EXTRACTED TEXT

# cad weld or bolted



## codeworks (Dec 17, 2012)

as a working electrician, any time i bonded to building steel it was a cad weld. is it permissable to bolt a gec to buiding steel for say,a transformer, or even a service. i thought ( in just reredaing the wording) bolted connections of structural members are ok, but a bolted gec termination? i was taught they were supposed to be irreversible ?


----------



## globe trekker (Dec 17, 2012)

Code book(s) editions  & sections you are referring to, ..PLEASE!     

Thanks!

.


----------



## raider1 (Dec 17, 2012)

The connection of the grounding electrode conductor to the grounding electrode is not required to be irreversible.

Check out 250.68 and 250.70

Chris


----------



## codeworks (Dec 17, 2012)

thanks! nice to know i can still learn something, i don't like having to work with so many books, i forget where things are!


----------



## BSSTG (Dec 17, 2012)

Greetings,

Yea I think what you were thinking of is that the GEC cannont be spliced unless irreversable. I see some spliced from time to time on older structures having a reconnect inspection and I flag them every time. Even seen some spliced where I just kicked em with my foot and they came loose.

BS


----------



## Francis Vineyard (Dec 17, 2012)

Crimpers get lost or stolen; what about bus bar kit mounted on the wall; 2005 NEC 250.64 ©(3) for the spliced?

Francis


----------



## gfretwell (Dec 17, 2012)

That bus bar thing gets kicked around a lot but I have not seen many inspectors who will buy a bus bar screwed to the wall as a slice point to the only GEC


----------

PROBLEM SET
**A.** Summarize the forum thread in three sentences.
**B.** In the forum thread, which two code sections does raider1 suggest checking?
**C.** Translate this sentence from the forum thread into Spanish: "The connection of the grounding electrode conductor to the grounding electrode is not required to be irreversible."

DATA EXCERPTS
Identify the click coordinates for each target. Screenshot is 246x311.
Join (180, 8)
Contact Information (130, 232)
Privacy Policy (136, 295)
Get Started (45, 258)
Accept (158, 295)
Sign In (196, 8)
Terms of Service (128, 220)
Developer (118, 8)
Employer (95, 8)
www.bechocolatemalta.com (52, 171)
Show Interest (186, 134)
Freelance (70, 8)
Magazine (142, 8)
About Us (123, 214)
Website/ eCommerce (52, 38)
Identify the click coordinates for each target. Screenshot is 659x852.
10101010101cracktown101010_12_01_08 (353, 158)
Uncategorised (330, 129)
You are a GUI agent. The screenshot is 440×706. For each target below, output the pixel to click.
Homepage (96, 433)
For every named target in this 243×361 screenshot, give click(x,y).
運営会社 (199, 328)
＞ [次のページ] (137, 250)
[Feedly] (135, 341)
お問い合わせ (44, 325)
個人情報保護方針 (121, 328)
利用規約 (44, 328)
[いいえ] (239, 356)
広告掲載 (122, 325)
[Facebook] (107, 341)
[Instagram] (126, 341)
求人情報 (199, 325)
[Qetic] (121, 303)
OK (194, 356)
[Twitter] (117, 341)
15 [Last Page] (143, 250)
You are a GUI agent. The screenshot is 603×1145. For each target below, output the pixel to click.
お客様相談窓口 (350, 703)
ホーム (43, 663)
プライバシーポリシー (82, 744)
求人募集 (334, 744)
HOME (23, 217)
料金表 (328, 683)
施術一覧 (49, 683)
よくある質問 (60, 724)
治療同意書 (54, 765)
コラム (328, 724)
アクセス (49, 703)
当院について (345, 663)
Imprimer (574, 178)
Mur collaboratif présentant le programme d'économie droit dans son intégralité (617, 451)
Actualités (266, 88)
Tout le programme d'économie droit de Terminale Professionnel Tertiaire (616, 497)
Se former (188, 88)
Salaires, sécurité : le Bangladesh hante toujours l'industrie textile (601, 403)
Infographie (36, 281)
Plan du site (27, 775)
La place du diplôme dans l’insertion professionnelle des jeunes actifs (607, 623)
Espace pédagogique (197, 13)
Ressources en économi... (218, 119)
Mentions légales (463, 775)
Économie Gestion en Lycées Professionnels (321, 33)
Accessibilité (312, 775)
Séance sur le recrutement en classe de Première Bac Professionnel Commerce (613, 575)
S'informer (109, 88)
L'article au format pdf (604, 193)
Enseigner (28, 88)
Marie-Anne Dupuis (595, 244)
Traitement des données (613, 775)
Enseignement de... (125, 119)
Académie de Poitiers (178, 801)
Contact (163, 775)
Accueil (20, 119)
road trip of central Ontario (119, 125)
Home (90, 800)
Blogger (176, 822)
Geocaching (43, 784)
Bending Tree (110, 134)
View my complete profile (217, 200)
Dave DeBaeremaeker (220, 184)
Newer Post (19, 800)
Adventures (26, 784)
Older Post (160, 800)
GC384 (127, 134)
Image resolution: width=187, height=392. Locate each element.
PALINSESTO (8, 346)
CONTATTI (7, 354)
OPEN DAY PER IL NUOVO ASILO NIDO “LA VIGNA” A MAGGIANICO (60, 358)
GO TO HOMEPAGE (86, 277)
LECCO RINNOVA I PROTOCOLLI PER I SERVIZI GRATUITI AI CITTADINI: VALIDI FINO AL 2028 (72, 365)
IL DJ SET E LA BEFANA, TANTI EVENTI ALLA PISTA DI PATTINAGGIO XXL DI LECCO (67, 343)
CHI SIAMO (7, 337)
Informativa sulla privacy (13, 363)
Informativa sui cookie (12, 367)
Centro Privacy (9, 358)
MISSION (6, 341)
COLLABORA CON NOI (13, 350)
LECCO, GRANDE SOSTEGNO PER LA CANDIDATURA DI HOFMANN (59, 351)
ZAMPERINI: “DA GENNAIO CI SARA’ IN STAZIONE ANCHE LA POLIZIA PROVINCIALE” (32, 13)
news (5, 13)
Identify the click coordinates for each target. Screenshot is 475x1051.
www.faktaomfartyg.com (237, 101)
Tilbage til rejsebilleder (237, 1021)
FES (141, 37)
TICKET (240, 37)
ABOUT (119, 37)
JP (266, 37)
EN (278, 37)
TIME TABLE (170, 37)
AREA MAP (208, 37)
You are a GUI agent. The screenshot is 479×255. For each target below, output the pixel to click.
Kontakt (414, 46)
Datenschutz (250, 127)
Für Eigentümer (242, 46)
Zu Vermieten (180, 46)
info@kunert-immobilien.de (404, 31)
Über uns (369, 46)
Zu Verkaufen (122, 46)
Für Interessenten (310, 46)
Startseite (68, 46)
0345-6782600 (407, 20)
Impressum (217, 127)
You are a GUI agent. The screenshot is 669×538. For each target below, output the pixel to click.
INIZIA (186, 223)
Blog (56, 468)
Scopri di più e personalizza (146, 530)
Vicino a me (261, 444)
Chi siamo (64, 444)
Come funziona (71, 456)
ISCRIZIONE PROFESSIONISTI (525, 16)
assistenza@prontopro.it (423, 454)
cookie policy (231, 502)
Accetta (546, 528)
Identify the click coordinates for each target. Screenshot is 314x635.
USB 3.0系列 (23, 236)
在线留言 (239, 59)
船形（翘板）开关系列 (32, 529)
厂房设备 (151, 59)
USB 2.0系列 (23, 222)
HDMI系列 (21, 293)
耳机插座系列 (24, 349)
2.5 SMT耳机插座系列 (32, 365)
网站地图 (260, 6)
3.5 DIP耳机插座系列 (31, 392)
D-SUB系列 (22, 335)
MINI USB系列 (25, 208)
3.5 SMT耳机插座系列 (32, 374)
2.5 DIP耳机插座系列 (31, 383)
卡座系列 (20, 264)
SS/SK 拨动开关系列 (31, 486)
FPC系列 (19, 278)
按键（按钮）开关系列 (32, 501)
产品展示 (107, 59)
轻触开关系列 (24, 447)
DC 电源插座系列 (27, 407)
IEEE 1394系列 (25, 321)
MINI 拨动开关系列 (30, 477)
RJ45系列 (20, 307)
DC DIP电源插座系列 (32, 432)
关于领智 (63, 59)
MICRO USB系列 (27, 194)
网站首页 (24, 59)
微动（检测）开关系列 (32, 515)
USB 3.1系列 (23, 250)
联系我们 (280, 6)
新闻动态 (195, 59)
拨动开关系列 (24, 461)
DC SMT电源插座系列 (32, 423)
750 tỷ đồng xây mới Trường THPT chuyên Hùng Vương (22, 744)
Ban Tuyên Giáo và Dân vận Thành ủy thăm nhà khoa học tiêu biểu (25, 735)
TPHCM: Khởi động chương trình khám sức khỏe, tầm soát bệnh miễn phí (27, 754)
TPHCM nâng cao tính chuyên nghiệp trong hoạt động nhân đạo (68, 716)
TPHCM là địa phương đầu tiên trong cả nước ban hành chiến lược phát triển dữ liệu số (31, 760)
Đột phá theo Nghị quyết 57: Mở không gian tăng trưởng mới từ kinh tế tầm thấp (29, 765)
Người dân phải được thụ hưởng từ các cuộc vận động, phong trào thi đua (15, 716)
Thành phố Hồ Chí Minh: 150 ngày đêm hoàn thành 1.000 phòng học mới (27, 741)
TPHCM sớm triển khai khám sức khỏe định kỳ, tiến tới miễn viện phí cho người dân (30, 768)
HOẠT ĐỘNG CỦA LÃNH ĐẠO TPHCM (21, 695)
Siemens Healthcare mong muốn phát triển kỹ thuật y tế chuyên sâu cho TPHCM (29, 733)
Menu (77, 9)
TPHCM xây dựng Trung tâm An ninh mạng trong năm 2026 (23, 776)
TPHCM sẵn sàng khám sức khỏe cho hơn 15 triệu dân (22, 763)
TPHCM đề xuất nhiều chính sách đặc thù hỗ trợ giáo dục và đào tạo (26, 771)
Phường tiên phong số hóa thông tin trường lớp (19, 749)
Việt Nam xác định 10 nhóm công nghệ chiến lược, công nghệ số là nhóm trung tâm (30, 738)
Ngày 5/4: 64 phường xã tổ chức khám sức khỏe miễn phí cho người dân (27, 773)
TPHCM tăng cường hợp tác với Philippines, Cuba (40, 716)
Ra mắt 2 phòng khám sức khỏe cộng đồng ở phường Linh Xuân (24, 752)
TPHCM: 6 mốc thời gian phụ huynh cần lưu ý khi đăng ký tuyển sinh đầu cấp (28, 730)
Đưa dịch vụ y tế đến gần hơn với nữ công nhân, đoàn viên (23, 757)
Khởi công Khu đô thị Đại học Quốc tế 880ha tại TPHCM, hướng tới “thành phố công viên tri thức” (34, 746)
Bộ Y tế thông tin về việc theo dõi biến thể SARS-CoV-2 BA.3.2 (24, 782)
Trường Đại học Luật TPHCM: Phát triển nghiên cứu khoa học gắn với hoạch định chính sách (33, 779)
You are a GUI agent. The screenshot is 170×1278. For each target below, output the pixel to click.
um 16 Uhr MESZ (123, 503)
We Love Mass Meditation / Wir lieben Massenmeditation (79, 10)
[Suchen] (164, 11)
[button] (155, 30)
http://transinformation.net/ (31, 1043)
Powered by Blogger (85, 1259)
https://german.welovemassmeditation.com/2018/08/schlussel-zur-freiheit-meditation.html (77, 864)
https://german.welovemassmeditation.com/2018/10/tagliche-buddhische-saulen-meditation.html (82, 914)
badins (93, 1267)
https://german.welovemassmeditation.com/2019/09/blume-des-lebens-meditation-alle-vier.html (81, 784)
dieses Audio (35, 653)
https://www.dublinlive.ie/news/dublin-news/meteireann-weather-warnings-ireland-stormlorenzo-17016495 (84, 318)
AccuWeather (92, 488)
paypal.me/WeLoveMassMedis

TASK RESULTS
**A.** A working electrician who always used cad welds to bond to building steel asks whether a grounding electrode conductor may be bolted to building steel, having been taught that such connections had to be irreversible. One reply states that the connection of the grounding electrode conductor to the grounding electrode is not required to be irreversible and points to 250.68 and 250.70. Another participant says the irreversibility requirement applies to splicing the conductor, and the thread then turns to bus bar kits as a splice point, which one poster says few inspectors will accept.

**B.** 250.68 and 250.70.

**C.** No se exige que la conexión del conductor del electrodo de puesta a tierra al electrodo de puesta a tierra sea irreversible.